La verità nascosta dietro la tragedia aerea che ha sconvolto l’Italia, la lotta del maresciallo Dettori contro la congiura del silenzio e il misterioso collega francese Roland. Sono una decina le morti sospette di persone che a vario titolo sapevano dei segreti di Ustica.
Grosseto – Il 27 giugno del 1980 il volo IH870 corrispondente a un Dc-9 dell’Itavia, partito da Bologna e diretto a Palermo, scomparve dai radar precipitando nel Tirreno. All’alba del 28 Giugno vennero ritrovati i primi corpi delle 81 vittime: 77 passeggeri, tra cui 11 bambini, e quattro membri dell’equipaggio. Chi si è occupato di questa tragica vicenda, per cercare la verità, è morto in strani incidenti o suicidato. Fra questi il maresciallo radarista dell’Aeronautica militare Mario Alberto Dettori, 39 anni al momento della morte, originario di Pattada, in provincia di Sassari. All’epoca dei fatti era controllore di difesa aerea presso il radar di Poggio Ballone, provincia di Grosseto
E’ il 27 giugno 1980 e il sottufficiale segue sul monitor del radar il punto luminoso lampeggiante con il codice militare identificativo AJ421. Quel punto luminoso è il Dc 9 Itavia, con a bordo 81 civili. L’aereo si avvicina al “punto Condor”, cioè al buco nero nella copertura radar del traffico civile nel basso Tirreno. Il maresciallo accosta velocemente il viso al monitor perché vede improvvisamente saettare intorno al DC 9, un nugolo di punti luminosi.

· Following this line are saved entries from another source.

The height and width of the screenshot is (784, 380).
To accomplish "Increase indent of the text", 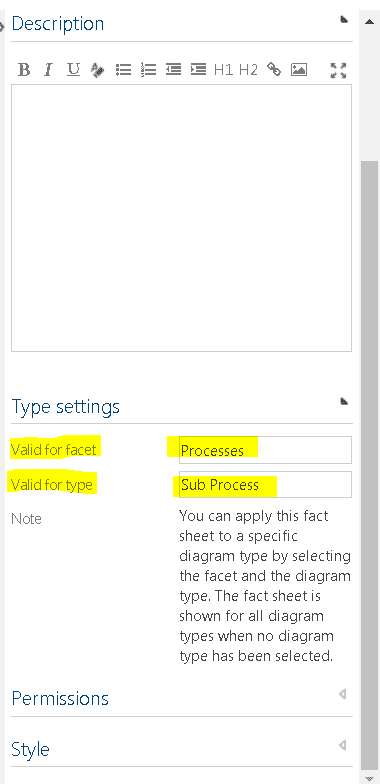I will click(x=198, y=70).
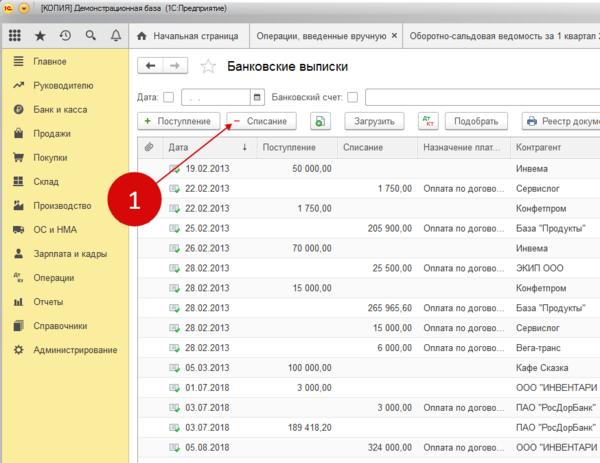The height and width of the screenshot is (463, 600).
Task: Click the Дт/Кт postings icon button
Action: pos(430,121)
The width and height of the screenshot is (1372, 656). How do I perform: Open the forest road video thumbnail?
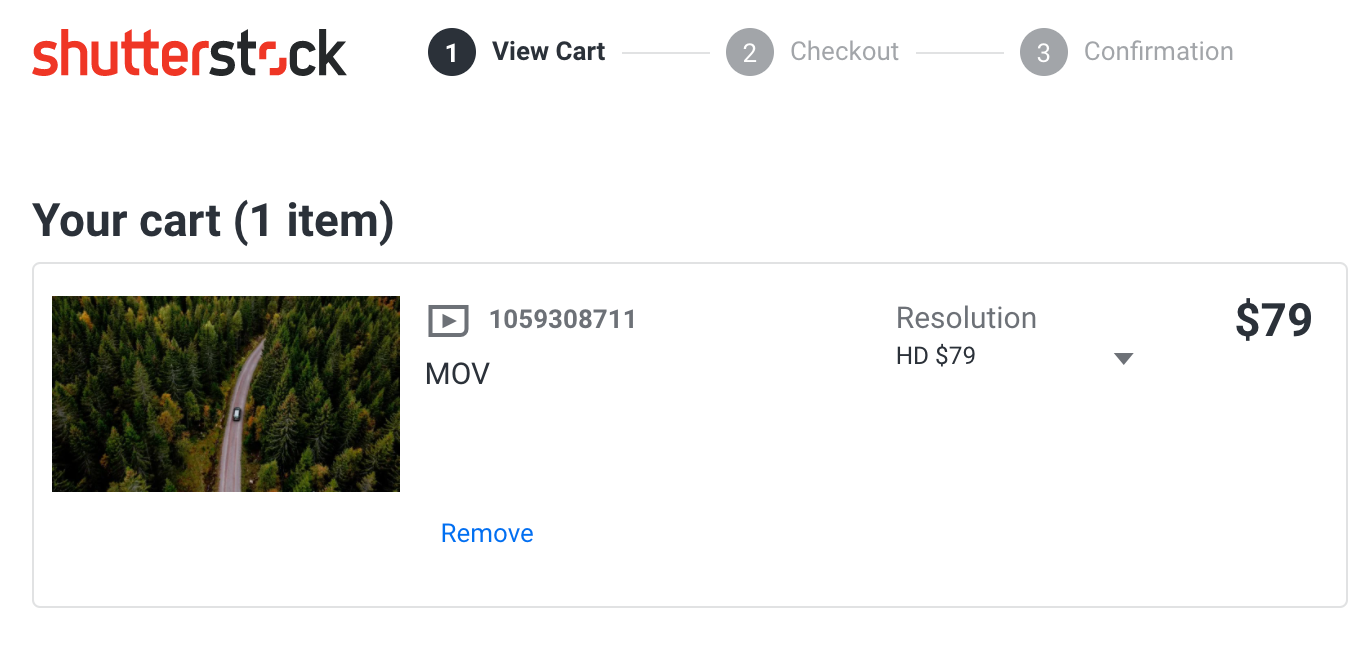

E’ consapevole che quelle piccole luci sono jet militari. Non passa molto tempo che la traccia AJ421 scompare dallo schermo. Si spegne. Non è un glitch ovvero un problema tecnico del sistema ma una vera e propria tragedia epocale: 81 persone sono precipitate dal cielo di Ustica e saranno inghiottite da un mare notturno che diventerà la loro bara. Dettori smonta dal servizio a mattina fatta e torna a casa in stato di forte agitazione. La moglie Carla Pacifici, 76 anni ad oggi, madre di tre figli, Barbara, Andrea e Marco, chiede spiegazioni:
“È successo un casino, qui vanno tutti in galera – dice Dettori alla moglie – Stanotte siamo stati a un passo dalla guerra! Capite? Dalla guerra”. L’uomo si confida anche con la cognata a cui conferma la tragedia. Dettori porta con orgoglio la sua divisa azzurra e ben presto si accorge che intorno all’incidente si forma la congiura del silenzio. Due giorni dopo il radarista telefona al capitano dell’Aviazione Mario Ciancarella che in seguito ne subirà di tutti i colori: “Comandante, siamo stati noi a tirarlo giù. Siamo stati noi”.

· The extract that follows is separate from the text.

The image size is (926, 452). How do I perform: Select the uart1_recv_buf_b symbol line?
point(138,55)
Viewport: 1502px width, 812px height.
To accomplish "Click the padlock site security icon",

Quando Dettori ritelefonerà all’ufficiale parlandogli del Mig libico ritrovato in Calabria ma in volo quel maledetto giorno, Ciancarella incomincerà ad indagare sino a quando lo degraderanno e radieranno con l’ignominia dall’Aeronautica falsificando le firme del presidente della Repubblica Sandro Pertini e del ministro delle Difesa Giovanni Spadolini. La tragedia di Ustica inizia a puzzare, dalla Francia alla Libia, passando per l’Inghilterra, gli Usa e financo la Russia.

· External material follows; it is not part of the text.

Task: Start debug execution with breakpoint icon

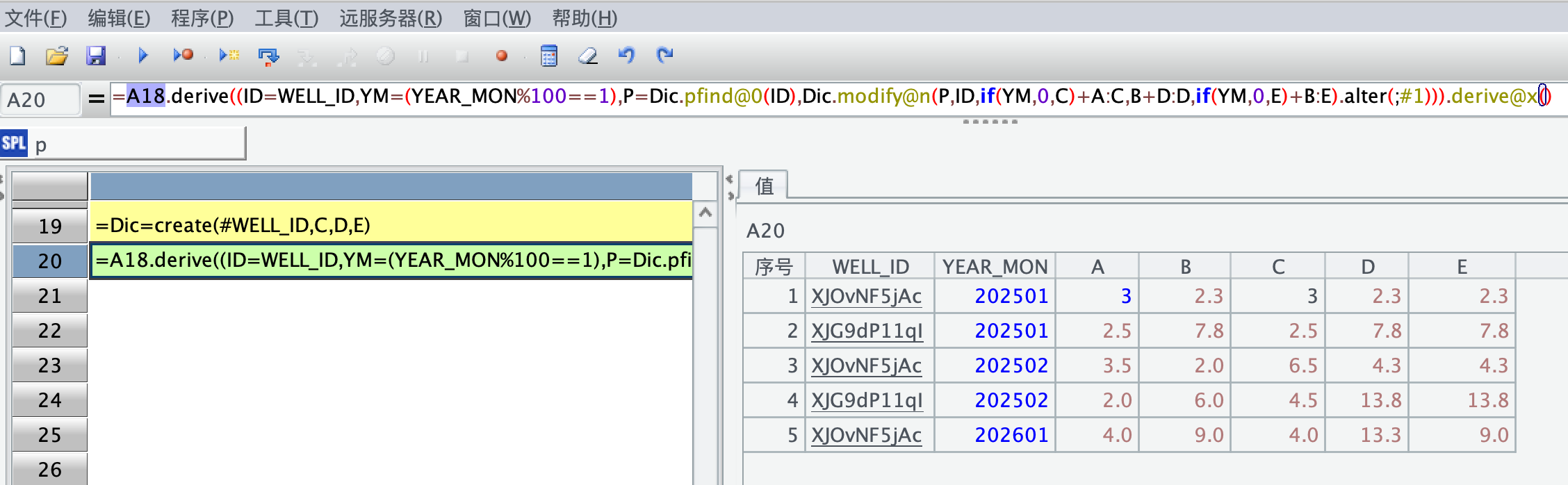Action: click(x=183, y=56)
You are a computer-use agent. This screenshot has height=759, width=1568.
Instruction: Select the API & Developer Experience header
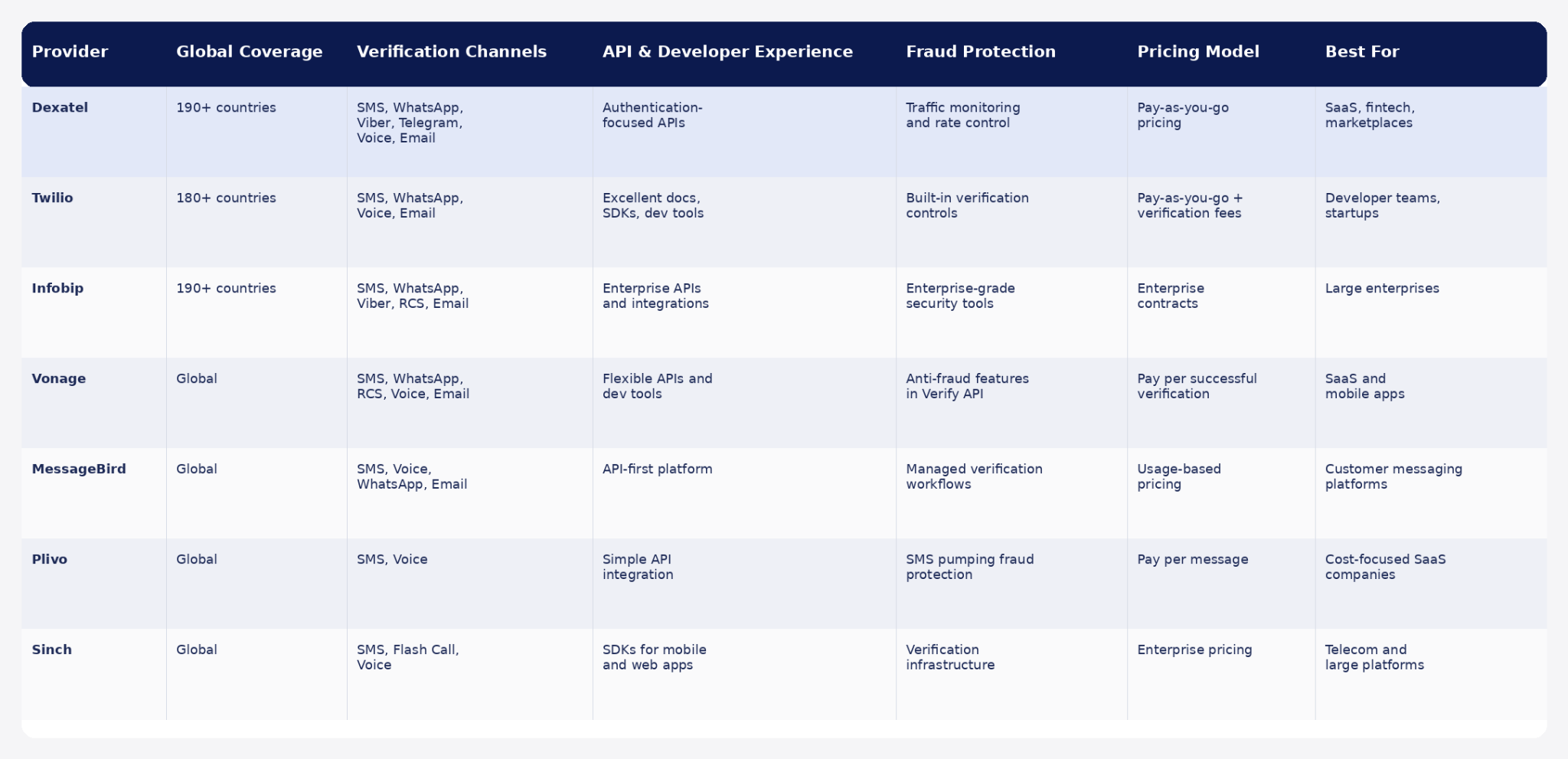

Nel 1986 il maresciallo verrà trasferito in missione per sei mesi alla base aerea di Roquebrune-Cap Martin, in Costa Azzurra. La sede operativa è Monte Agel, dove si trova un radar. Dettori è appena quarantenne, in buona salute, ma inizia ad accusare cefalee, vertigini e mal di denti. Per di più è impaurito e teme di essere pedinato. Quando torna in Italia Dettori è un altro uomo, come se avesse subìto il lavaggio del cervello. Ha paura, smonta il telefono e vede spie dappertutto. Alcuni mesi dopo spunta in casa un certo Roland, un sottufficiale francese, collega del maresciallo.
L’uomo rimane ospite dai Dettori per quattro giorni. Pare che il militare fosse una spia francese e che avesse a che fare direttamente con il suo decesso. La Francia, interpellata più volte sull’argomento non ha mai dato spiegazioni. Poi la tragedia, annunciata. Mario Alberto Dettori verrà ritrovato cadavere, impiccato ad un albero vicino le rive dell’Ombrone. E’ la mattina del 31 marzo 1987 e il sottufficiale usciva di casa alle 8.15 per accompagnare a scuola il figlio per poi prendere l’acqua in un fontanile
Alberto è tranquillo. Le ore passano e lui non ritorna a casa. Un’amica di famiglia ritroverà il suo furgone a Poggio La Mozza e, a pochi metri, il corpo senza vita dell’uomo. Non verrà effettuato nessun rilievo, men che meno repertato alcun indizio. Niente indagini. Dopo Dettori moriranno in circostanze strane o verranno suicidate una decina di persone. Capitolo chiuso.